Re: RISCV Vector unit disabled by default for new task (was Re: [PATCH v12 17/17] riscv: prctl to enable vector commands)

From: Andrew Pinski
Date: Thu Dec 15 2022 - 14:00:08 EST


On Thu, Dec 15, 2022 at 10:57 AM Vineet Gupta <vineetg@xxxxxxxxxxxx> wrote:
>
>
>
> On 12/15/22 07:33, Richard Henderson wrote:
> > On 12/15/22 04:28, Florian Weimer via Libc-alpha wrote:
> >> * Björn Töpel:
> >>
> >>>> For SVE, it is in fact disabled by default in the kernel. When a
> >>>> thread
> >>>> executes the first SVE instruction, it will cause an exception, the
> >>>> kernel
> >>>> will allocate memory for SVE state and enable TIF_SVE. Further use
> >>>> of SVE
> >>>> instructions will proceed without exceptions. Although SVE is
> >>>> disabled by
> >>>> default, it is enabled automatically. Since this is done
> >>>> automatically
> >>>> during an exception handler, there is no opportunity for memory
> >>>> allocation
> >>>> errors to be reported, as there are in the AMX case.
> >>>
> >>> Glibc has an SVE optimized memcpy, right? Doesn't that mean that pretty
> >>> much all processes on an SVE capable system will enable SVE
> >>> (lazily)? If
> >>> so, that's close to "enabled by default" (unless SVE is disabled system
> >>> wide).
> >>
> >> Yes, see sysdeps/aarch64/multiarch/memcpy.c:
> >>
> >> static inline __typeof (__redirect_memcpy) *
> >> select_memcpy_ifunc (void)
> >> {
> >> INIT_ARCH ();
> >> if (sve && HAVE_AARCH64_SVE_ASM)
> >> {
> >> if (IS_A64FX (midr))
> >> return __memcpy_a64fx;
> >> return __memcpy_sve;
> >> }
> >> if (IS_THUNDERX (midr))
> >> return __memcpy_thunderx;
> >> if (IS_THUNDERX2 (midr) || IS_THUNDERX2PA (midr))
> >> return __memcpy_thunderx2;
> >> if (IS_FALKOR (midr) || IS_PHECDA (midr))
> >> return __memcpy_falkor;
> >> return __memcpy_generic;
> >> }
> >> And the __memcpy_sve implementation actually uses SVE.
> >>
> >> If there were a prctl to select the vector width and enable the vector
> >> extension, we'd have to pick a width in glibc anyway.
> >
> > There *is* a prctl to adjust the SVE vector width, but glibc does not
> > need to select because SVE dynamically adjusts to the currently
> > enabled width. The kernel selects a default width that fits within
> > the default signal frame size.
> >
> > The other thing of note for SVE is that, with the default function ABI
> > all of the SVE state is call-clobbered, which allows the kernel to
> > drop instead of save state across system calls. (There is a separate
> > vector function call ABI when SVE types are used.)
>
> For the RV psABI, it is similar - all V regs are
> caller-saved/call-clobbered [1] and syscalls are not required to
> preserve V regs [2]
> However last I checked ARM documentation the ABI doc seemed to suggest
> that some (parts) of the SVE regs are callee-saved [3]

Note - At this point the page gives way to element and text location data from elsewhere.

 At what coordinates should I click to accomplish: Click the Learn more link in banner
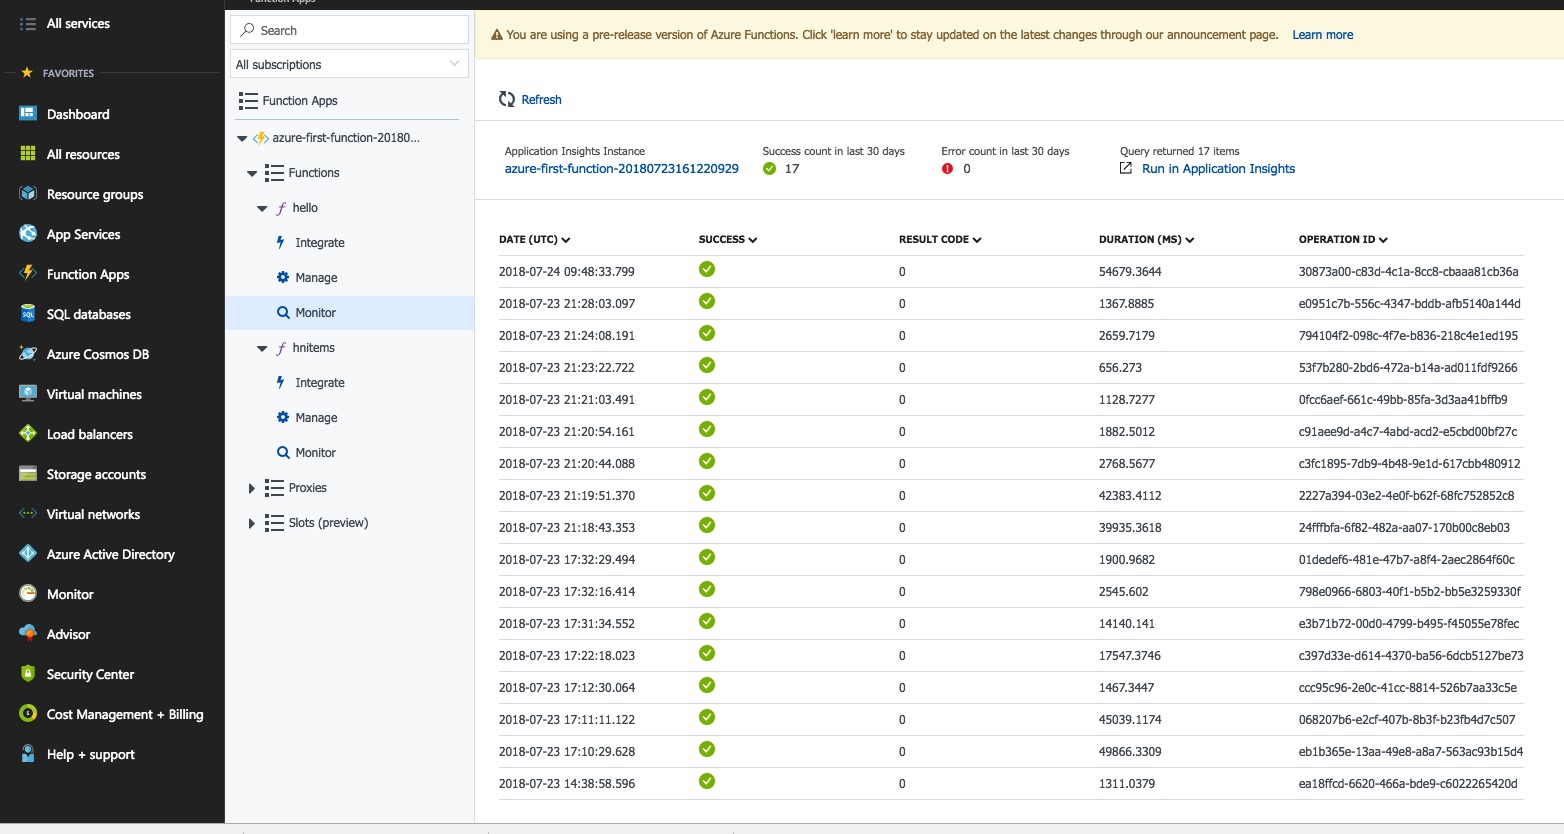[x=1322, y=35]
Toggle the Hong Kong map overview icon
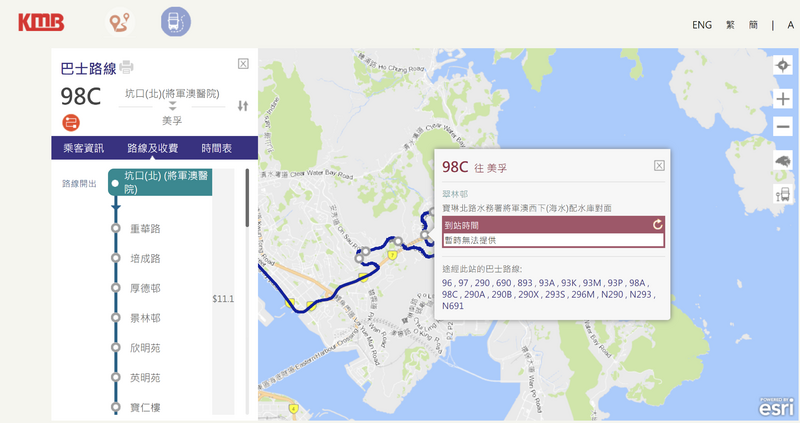Image resolution: width=800 pixels, height=423 pixels. pos(783,161)
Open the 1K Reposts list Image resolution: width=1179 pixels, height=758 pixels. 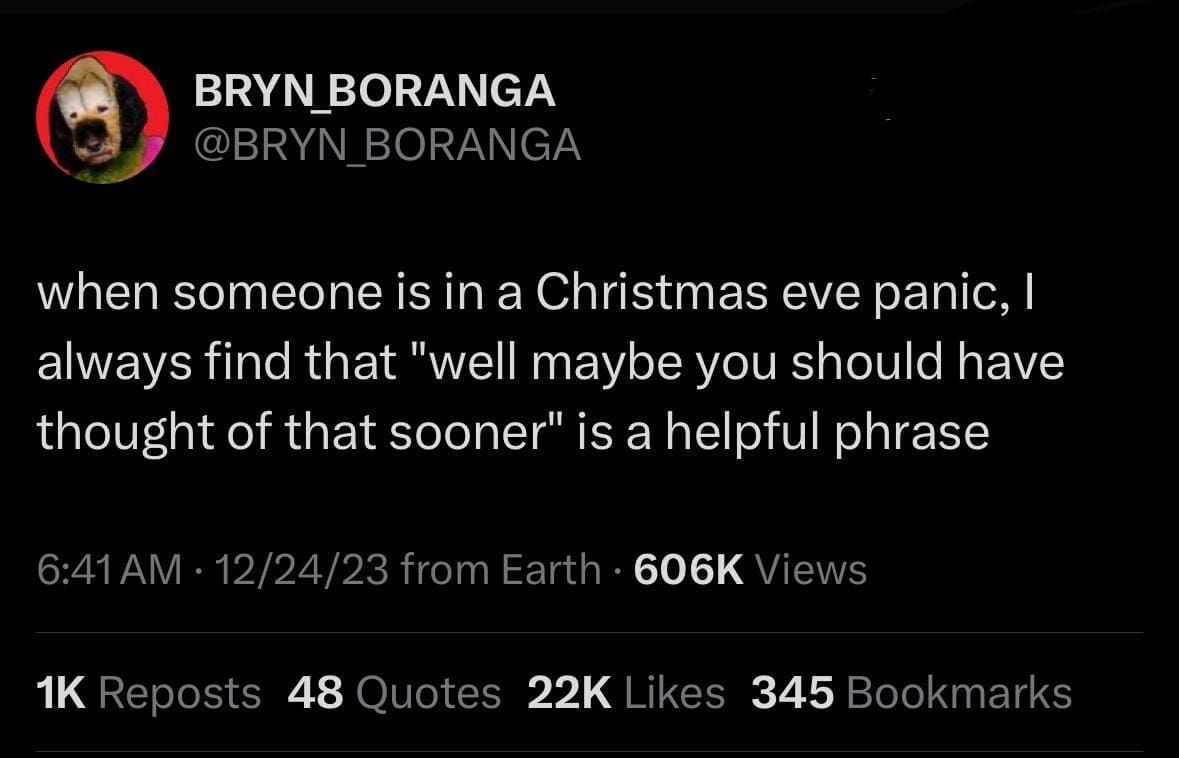point(148,693)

Yes the lower 64 bits which overlap with the floating point registers.

Thanks,
Andrew Pinski


>
> >
> > So while strcpy may enable SVE for the thread, the next syscall may
> > disable it again.
>
> Next syscall could trash them, but will it disable SVE ? Despite
> syscall/function-call clobbers, using V in tight loops such as mem*/str*
> still is a win.
>
>
> [1]
> https://github.com/riscv-non-isa/riscv-elf-psabi-doc/blob/master/riscv-cc.adoc
> [2]
> https://github.com/riscv/riscv-v-spec/blob/master/calling-convention.adoc
> [3]
> https://github.com/ARM-software/abi-aa/blob/2982a9f3b512a5bfdc9e3fea5d3b298f9165c36b/aapcs64/aapcs64.rst#the-base-procedure-call-standard
> Sec 6.1.3 ".... In other cases it need only preserve the low 64 bits of
> z8-z15"
>